AMENDMENT TO STOCK EXCHANGE AGREEMENT
Exhibit 11.3
AMENDMENT TO STOCK EXCHANGE AGREEMENT
This Amendment to Stock Exchange Agreement (this “Agreement”), is entered into as of April 1,
2010, by and among Officeware Corporation, a Texas corporation (the “Company”), Xxxxxxx X. Xxxx,
Xxxxxx Xxxxxx (collectively, these individuals, the “Founders”) and Radical Investments LP, a Texas
limited partnership (Radical Investments LP together with the Founders, the “Shareholders”),
Immediatek, Inc., a Nevada corporation (“Purchaser”), Radical Holdings LP, a Texas limited
partnership (“Holdings”), Xxxxx Xxxxxxx, Xxxx Xxxxxxx, Xxxxxx Xxxx, Xxxxxxxx Xxxx, Xxxxxx Xxxxxxx
and Officeware Acquisition Corporation, a Texas corporation (“Merger Sub”).

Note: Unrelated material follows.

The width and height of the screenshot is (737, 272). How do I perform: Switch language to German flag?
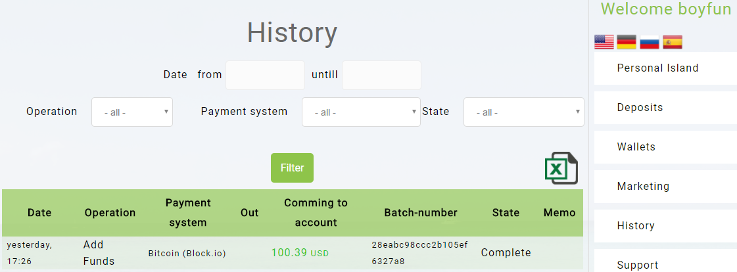627,43
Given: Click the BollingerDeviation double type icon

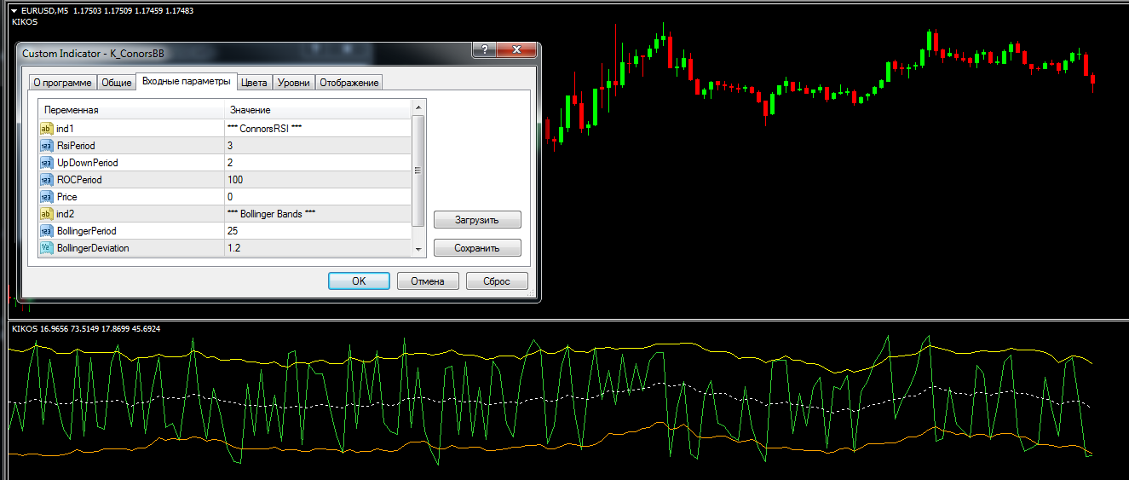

WHEREAS, the parties desire to amend the Stock Exchange Agreement among the Company, the
Shareholders, Purchaser and Holdings dated December 16, 2009 (“Stock Exchange Agreement”) as set
forth herein; and
WHEREAS, the parties hereto constitute the parties necessary to amend the Stock Exchange
Agreement.
NOW, THEREFORE, in consideration of the mutual promises and covenants contained in this
Agreement, the parties hereto agree as follows:
1. Amendment to Stock Exchange Agreement.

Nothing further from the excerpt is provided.